Brief:
The response should consist solely of the lines running from the line with "The width and height of the screenshot is (1370, 896)." to the end of the data, retyped exactly.

Record set:
---*---

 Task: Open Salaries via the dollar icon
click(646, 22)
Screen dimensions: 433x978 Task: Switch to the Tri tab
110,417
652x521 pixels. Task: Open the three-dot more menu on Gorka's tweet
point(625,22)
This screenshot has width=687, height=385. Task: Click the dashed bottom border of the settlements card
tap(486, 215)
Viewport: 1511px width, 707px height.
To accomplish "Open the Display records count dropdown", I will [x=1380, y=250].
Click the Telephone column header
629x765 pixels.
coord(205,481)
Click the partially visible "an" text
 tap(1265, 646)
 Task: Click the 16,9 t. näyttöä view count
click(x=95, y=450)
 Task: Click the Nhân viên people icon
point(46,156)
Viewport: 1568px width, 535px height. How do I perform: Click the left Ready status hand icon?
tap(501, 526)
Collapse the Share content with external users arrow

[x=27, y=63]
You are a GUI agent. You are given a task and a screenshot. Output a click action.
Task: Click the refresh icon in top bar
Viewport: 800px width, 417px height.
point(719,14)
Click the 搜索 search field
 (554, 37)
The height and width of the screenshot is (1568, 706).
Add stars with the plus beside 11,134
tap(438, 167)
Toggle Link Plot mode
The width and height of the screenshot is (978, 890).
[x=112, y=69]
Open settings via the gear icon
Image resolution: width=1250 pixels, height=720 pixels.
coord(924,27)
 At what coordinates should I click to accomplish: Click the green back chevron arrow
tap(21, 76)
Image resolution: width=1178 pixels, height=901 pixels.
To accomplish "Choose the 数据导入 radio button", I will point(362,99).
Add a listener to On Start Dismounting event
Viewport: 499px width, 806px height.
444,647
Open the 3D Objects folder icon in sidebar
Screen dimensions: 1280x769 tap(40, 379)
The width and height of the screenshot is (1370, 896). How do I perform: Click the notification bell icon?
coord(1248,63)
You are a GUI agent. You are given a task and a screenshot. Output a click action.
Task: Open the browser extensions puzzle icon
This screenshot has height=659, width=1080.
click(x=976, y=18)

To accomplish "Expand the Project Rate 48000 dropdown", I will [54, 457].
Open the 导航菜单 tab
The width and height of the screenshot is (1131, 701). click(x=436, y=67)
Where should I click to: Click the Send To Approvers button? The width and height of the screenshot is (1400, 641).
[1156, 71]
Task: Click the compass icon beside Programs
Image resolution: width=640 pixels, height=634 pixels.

---*---

Written solution:
The width and height of the screenshot is (1370, 896). How do I perform: Click the notification bell icon?
coord(1248,63)
You are a GUI agent. You are given a task and a screenshot. Output a click action.
Task: Open the browser extensions puzzle icon
This screenshot has height=659, width=1080.
click(x=976, y=18)

To accomplish "Expand the Project Rate 48000 dropdown", I will [54, 457].
Open the 导航菜单 tab
The width and height of the screenshot is (1131, 701). click(x=436, y=67)
Where should I click to: Click the Send To Approvers button? The width and height of the screenshot is (1400, 641).
[1156, 71]
Task: Click the compass icon beside Programs
Image resolution: width=640 pixels, height=634 pixels.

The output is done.